Data records below:

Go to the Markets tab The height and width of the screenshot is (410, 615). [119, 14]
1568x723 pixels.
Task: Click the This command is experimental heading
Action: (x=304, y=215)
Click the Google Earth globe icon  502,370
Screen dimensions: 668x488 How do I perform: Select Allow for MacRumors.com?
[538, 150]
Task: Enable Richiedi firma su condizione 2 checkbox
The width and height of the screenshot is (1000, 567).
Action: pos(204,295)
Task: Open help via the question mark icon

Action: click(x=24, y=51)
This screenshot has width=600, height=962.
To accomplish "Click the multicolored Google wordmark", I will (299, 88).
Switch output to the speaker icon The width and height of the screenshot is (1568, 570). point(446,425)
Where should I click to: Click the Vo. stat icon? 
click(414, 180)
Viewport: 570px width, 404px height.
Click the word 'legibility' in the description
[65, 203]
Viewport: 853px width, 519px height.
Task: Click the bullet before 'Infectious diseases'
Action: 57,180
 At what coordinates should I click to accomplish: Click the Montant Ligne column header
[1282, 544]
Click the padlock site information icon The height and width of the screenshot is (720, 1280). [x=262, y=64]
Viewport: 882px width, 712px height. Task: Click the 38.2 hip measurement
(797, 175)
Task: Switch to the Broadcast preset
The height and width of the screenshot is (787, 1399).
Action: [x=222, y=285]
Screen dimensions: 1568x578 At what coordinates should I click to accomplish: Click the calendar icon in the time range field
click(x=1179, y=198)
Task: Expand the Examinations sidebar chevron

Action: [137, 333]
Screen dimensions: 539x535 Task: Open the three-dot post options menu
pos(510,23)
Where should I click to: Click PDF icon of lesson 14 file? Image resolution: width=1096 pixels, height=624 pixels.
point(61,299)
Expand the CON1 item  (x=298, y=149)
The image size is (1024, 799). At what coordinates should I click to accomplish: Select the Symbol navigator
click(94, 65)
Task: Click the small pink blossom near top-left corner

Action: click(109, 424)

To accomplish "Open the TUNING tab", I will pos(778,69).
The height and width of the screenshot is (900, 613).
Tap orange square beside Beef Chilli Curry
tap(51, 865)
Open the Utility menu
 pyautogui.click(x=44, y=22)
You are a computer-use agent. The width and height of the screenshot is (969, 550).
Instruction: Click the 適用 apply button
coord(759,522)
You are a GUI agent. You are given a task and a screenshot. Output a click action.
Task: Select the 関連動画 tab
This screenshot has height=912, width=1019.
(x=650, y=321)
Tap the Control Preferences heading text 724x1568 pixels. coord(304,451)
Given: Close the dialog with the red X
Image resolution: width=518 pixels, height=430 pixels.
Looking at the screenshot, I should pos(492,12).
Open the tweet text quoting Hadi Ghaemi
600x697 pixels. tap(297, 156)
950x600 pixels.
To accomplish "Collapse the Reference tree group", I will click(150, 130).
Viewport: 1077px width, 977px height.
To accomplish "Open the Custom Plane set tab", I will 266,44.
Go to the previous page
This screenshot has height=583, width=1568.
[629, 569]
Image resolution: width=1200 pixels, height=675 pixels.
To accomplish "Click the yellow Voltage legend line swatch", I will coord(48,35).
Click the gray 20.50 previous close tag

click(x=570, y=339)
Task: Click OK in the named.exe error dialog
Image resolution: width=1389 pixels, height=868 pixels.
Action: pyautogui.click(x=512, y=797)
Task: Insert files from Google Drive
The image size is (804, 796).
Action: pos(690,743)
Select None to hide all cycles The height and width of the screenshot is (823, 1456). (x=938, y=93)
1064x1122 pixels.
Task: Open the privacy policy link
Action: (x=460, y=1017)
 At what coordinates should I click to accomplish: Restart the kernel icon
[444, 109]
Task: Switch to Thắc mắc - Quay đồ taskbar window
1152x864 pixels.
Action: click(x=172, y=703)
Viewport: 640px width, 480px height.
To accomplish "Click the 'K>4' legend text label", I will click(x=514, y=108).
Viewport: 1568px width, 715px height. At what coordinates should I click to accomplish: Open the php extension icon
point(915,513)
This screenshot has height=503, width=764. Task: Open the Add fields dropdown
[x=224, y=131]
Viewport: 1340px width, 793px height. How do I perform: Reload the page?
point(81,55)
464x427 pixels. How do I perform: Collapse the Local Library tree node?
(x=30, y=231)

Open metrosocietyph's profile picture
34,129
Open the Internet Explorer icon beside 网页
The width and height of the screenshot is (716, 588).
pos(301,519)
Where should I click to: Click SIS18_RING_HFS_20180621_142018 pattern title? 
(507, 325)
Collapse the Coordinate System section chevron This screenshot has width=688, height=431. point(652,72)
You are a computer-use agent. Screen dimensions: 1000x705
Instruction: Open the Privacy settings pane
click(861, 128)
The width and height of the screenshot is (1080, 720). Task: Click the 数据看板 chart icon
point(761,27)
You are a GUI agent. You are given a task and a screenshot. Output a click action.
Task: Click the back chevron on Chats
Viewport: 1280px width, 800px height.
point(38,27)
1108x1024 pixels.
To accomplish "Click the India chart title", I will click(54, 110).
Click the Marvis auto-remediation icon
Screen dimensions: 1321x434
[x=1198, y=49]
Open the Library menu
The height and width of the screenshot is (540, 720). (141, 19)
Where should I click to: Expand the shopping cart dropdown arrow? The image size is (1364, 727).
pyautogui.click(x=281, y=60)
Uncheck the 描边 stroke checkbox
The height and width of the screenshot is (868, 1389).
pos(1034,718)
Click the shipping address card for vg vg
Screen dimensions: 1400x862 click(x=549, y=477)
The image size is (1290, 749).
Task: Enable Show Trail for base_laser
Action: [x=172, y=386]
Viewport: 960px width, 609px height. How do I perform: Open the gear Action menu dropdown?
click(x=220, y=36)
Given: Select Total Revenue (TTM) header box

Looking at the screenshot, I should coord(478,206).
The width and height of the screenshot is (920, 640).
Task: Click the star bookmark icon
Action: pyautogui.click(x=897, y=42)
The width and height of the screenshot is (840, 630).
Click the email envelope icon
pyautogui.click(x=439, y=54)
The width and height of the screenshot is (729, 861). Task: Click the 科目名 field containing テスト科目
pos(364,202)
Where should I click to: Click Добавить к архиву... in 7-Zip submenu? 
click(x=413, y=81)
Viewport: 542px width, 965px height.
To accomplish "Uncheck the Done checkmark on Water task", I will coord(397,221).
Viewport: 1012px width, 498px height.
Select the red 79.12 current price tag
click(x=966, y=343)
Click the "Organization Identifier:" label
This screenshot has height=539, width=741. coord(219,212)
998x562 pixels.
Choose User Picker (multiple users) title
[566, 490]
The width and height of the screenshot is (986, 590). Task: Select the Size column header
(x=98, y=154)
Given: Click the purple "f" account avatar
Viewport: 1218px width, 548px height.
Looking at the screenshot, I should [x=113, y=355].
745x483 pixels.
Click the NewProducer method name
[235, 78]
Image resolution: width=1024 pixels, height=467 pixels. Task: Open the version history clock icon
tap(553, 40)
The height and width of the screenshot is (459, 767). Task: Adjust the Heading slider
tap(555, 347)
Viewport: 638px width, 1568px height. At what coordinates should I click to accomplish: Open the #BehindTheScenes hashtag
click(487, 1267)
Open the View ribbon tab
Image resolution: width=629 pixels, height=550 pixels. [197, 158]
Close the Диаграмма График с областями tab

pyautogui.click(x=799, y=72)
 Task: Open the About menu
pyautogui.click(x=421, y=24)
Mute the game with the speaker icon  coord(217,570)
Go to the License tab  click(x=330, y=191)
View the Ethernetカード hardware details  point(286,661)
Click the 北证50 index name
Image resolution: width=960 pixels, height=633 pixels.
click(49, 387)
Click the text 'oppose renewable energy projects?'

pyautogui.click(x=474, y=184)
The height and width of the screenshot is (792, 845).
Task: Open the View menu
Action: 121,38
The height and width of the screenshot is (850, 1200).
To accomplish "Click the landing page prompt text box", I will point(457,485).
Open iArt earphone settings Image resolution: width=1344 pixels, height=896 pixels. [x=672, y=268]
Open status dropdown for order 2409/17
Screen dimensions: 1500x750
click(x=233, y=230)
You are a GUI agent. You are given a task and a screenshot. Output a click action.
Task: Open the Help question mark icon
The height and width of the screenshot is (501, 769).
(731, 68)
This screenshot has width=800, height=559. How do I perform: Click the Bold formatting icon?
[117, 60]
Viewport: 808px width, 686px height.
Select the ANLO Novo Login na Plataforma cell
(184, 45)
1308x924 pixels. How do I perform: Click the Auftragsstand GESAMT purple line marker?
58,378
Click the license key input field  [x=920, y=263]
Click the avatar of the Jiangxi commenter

End of Data records.

* Your goal *
How many lines in the entries above include the string "dialog"? Please answer with that number and nothing more.

* Output for this exercise *
2